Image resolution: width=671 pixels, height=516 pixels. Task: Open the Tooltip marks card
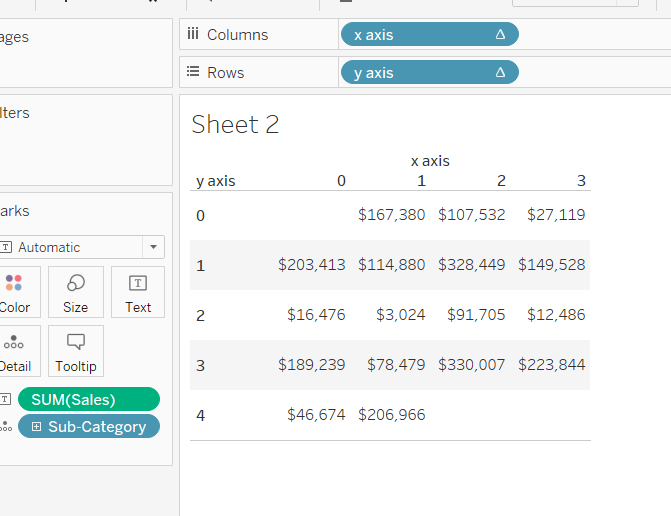pyautogui.click(x=75, y=351)
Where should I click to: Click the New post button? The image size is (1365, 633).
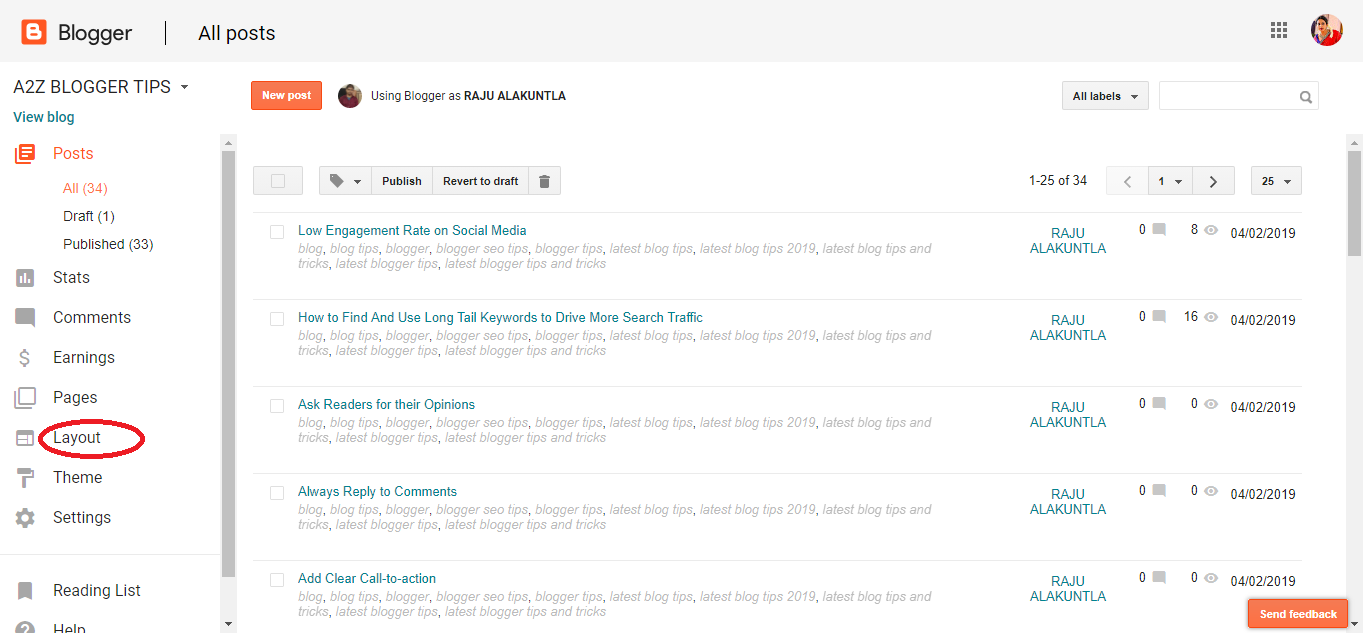(286, 95)
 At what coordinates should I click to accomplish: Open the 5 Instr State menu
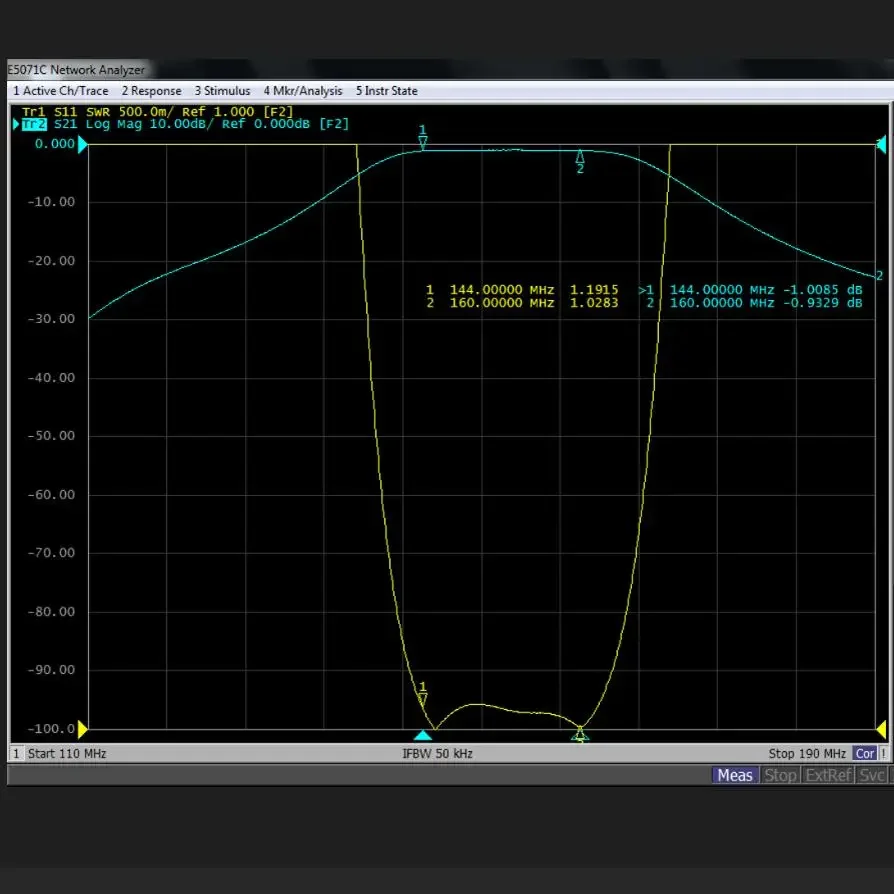[x=386, y=91]
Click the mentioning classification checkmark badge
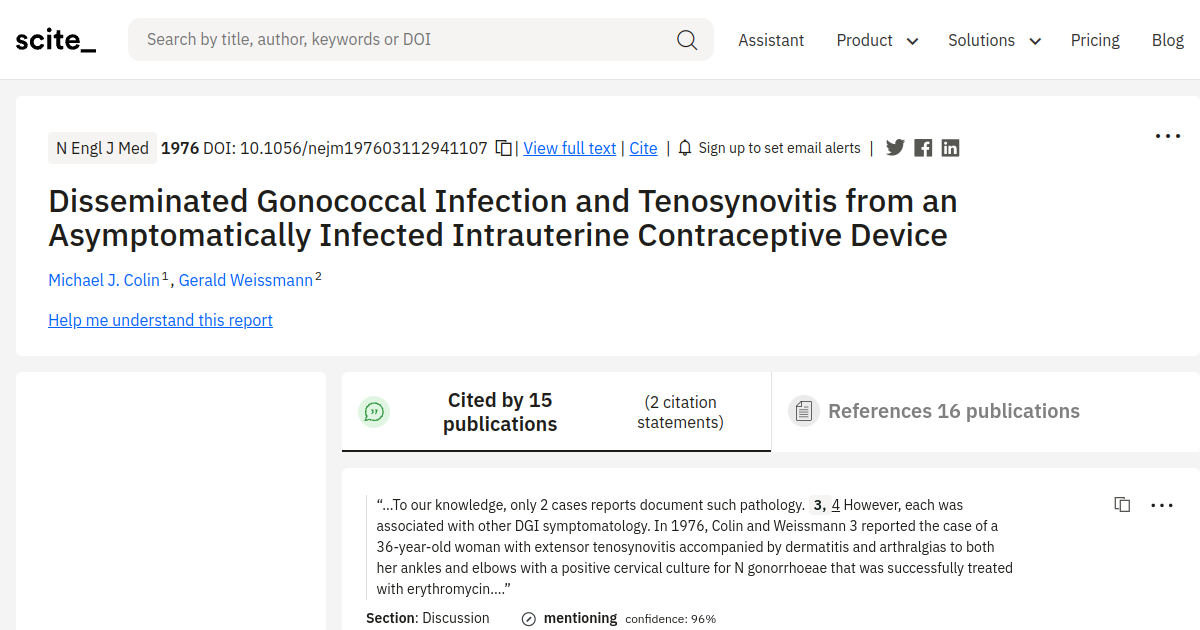Screen dimensions: 1200x630 pyautogui.click(x=527, y=618)
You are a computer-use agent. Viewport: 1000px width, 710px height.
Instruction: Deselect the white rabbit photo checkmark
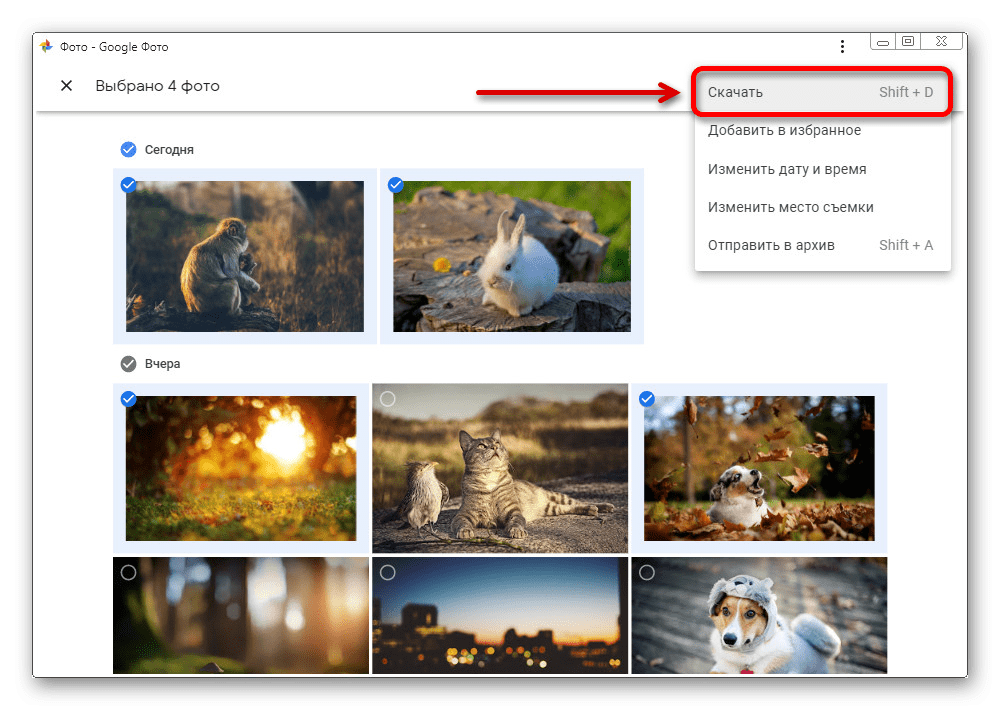[395, 185]
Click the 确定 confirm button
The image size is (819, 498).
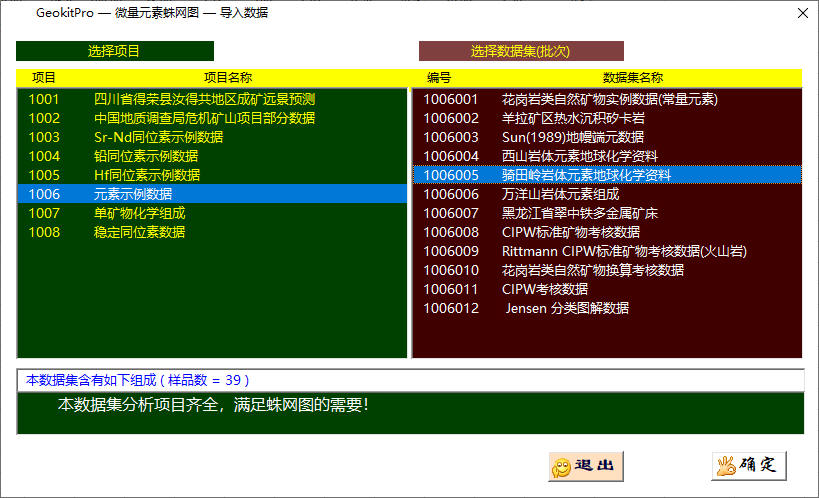click(749, 465)
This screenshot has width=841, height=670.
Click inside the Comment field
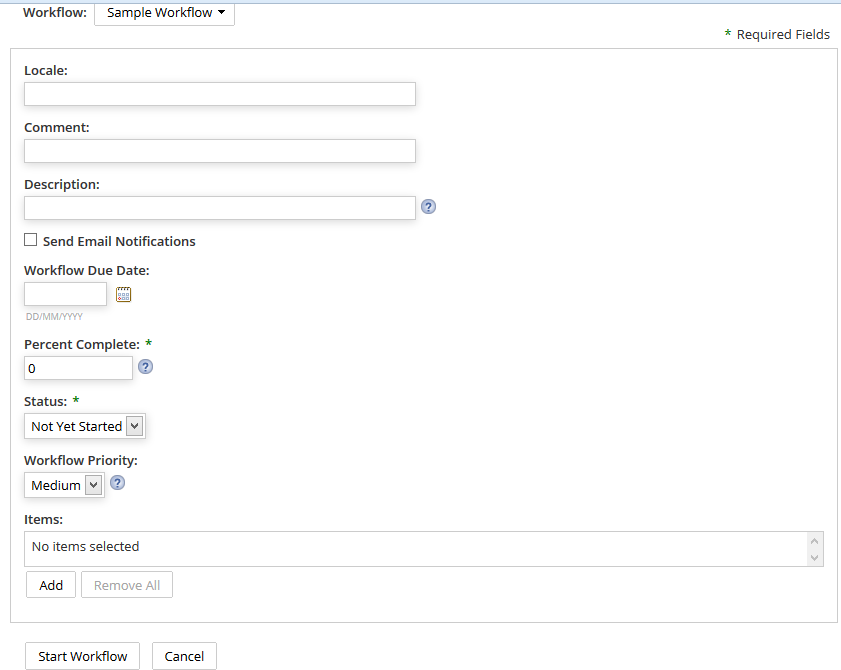coord(219,150)
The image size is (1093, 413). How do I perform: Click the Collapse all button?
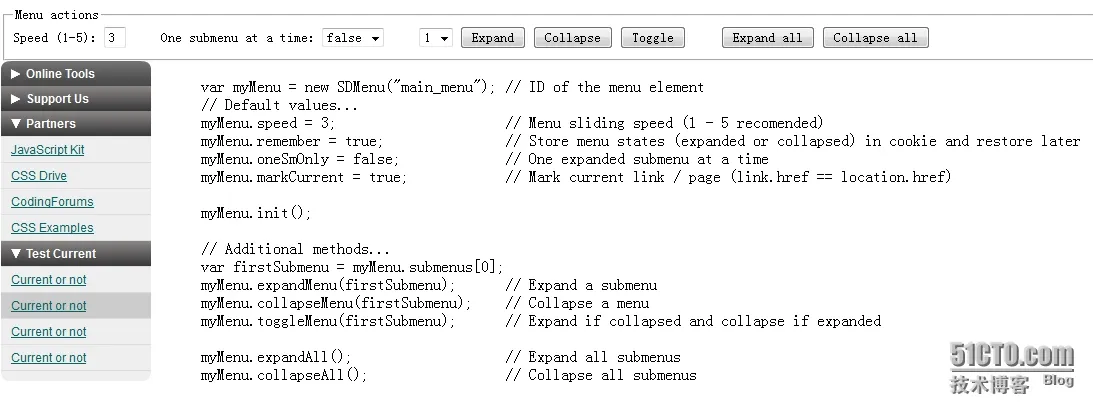pos(876,38)
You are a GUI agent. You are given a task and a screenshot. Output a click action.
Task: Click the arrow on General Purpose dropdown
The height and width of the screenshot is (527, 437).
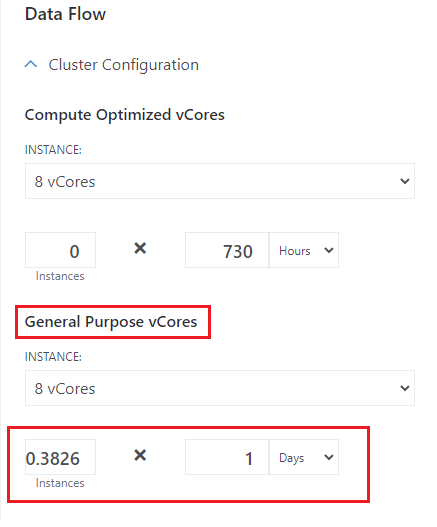[x=405, y=388]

○ ○ ○ ○ ○

TASK:
From the line holding "The image size is (1093, 413)." to the final line of the data above, give each line again exactly, both ends included, and drop the pictures.

FINAL ANSWER:
The image size is (1093, 413). How do I perform: Click the Collapse all button?
pos(876,38)
You are a GUI agent. You are given a task and a screenshot. Output a click action.
Task: Click the arrow on General Purpose dropdown
The height and width of the screenshot is (527, 437).
[x=405, y=388]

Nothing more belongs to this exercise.